In my private practice, my goal is to facilitate my clients’ soul-retrieval. I create a secure container in which they can safely do their healing. In a way, I act as a midwife to the client’s birthing of herself. When the healing occurs, there’s no longer pain at the memory, but rather memory of the pain.

For example, after our sessions together, Danielle stopped crying when she talked about her first birth and went on to experience a peaceful, empowering and healing labour with her second baby. Kerry, who had torn badly during her first birth, noticed a dramatic improvement after her first session. She told me she was no longer distressed about the birth and had stopped blaming herself; she was also delighted to have her sex life back again. Tamara, whose baby had spent 5 days in NICU, arrived beaming for her second session, announcing that her distress was completely gone: “I feel such a huge difference, I can’t thank you enough!” She told me she was planning her second baby. And Sarah came to a peaceful acceptance of her birth experience and was relieved to feel the love for her daughter finally free to express itself.

I consider it an honour to work with these women. It takes courage to make that healing journey. In addition to resolving birth trauma, I’ve used the same processes with other clients (both male and female) to address traumas like the death of a baby or other loved ones, childhood abuse (sexual, physical, emotional), sexual assault, car accidents, phobias and panic attacks.

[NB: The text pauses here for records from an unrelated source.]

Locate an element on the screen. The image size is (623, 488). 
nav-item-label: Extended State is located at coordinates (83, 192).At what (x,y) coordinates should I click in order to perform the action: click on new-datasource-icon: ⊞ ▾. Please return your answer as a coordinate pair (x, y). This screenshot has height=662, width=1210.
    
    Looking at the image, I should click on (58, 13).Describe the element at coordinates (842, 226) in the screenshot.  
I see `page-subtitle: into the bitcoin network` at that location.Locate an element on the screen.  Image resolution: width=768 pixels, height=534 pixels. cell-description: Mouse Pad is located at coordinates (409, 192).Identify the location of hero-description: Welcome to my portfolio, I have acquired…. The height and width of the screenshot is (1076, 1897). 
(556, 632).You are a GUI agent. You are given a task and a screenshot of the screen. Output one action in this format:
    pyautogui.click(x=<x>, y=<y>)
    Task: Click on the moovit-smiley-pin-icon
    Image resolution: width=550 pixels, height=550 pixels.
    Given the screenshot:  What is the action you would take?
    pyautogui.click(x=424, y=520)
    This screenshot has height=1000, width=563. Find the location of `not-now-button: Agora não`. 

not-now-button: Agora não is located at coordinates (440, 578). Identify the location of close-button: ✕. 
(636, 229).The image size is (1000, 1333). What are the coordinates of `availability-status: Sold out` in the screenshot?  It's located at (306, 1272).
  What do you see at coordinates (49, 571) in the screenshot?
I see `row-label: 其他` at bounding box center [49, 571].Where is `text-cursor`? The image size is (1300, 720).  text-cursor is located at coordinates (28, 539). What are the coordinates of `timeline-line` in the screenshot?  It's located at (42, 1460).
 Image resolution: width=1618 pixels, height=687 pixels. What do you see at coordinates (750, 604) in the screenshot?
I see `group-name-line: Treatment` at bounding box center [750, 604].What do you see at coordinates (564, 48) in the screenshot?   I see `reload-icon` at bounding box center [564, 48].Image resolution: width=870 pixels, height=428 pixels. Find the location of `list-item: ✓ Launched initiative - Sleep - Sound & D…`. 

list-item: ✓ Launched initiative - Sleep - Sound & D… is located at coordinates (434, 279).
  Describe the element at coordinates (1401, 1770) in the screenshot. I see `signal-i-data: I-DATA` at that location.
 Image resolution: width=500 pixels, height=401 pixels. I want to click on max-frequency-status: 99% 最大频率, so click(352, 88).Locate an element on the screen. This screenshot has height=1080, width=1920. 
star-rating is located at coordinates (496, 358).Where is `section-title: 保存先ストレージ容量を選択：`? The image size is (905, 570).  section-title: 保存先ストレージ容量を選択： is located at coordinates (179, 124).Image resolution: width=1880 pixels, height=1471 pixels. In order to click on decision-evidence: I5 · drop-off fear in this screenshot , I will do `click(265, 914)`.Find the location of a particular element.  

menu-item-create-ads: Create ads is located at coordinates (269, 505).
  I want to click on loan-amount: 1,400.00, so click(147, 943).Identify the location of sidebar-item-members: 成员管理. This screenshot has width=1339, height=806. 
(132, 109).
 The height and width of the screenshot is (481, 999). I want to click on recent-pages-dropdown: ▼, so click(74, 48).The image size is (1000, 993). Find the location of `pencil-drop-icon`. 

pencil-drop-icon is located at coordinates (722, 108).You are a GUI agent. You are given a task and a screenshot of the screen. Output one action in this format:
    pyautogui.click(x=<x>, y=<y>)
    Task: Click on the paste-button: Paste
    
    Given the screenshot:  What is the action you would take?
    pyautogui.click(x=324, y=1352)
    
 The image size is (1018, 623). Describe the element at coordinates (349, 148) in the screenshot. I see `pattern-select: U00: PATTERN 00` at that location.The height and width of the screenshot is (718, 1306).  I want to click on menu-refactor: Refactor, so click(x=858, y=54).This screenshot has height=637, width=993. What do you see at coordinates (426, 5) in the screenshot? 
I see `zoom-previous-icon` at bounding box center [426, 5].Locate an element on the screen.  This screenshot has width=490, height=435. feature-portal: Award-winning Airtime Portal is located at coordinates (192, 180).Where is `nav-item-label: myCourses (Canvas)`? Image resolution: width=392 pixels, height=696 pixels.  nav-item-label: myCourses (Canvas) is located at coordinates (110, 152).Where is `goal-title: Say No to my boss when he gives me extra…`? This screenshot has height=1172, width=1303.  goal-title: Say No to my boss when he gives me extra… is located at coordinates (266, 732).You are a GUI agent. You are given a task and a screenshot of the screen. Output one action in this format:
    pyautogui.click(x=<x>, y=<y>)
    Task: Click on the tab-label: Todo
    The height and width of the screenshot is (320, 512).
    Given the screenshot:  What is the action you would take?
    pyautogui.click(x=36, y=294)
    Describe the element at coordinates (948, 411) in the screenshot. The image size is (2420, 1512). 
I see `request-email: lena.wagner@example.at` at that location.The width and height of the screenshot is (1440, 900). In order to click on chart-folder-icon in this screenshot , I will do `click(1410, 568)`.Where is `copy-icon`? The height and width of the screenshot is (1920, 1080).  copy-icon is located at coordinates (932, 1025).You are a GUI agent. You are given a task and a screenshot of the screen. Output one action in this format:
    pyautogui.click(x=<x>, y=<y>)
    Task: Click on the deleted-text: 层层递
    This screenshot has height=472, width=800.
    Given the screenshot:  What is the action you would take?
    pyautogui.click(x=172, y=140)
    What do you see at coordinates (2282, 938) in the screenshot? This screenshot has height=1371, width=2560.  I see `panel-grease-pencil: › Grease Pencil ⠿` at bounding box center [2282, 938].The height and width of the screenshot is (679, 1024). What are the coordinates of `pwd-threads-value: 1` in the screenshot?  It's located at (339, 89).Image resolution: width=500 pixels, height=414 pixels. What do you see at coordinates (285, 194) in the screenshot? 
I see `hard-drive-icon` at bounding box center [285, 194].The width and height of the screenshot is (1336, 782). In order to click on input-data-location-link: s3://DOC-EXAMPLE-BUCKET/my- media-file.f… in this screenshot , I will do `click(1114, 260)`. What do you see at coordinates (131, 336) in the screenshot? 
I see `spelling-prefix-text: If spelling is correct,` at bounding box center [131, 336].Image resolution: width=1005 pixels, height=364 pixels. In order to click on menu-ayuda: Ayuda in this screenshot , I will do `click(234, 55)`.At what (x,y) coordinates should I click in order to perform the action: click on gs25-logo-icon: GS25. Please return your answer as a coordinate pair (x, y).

Trauma can visit us in all kinds of ways. It can happen during labour and birth, as it did for Danielle, Kerry, Tamara and Sarah. Or it can happen through a car accident, a SIDS death, a flood, a cyclone or the death of a spouse. Trauma is part of life on planet Earth.  As adaptive mammals, we’re designed with innate abilities to endure traumatic events. What’s more, the trauma itself can lead on to expansion and transformation.

When the bubble of our previous worldview is ruptured by trauma, it’s an opportunity for self-exploration and self re-invention that can accelerate our evolution. No-one wants adversity but despite how bleak things might look initially, there is a silver lining.


  1. Berceli, David. (2008). The Revolutionary Trauma Release Process. Namaste Publishing, Vancouver.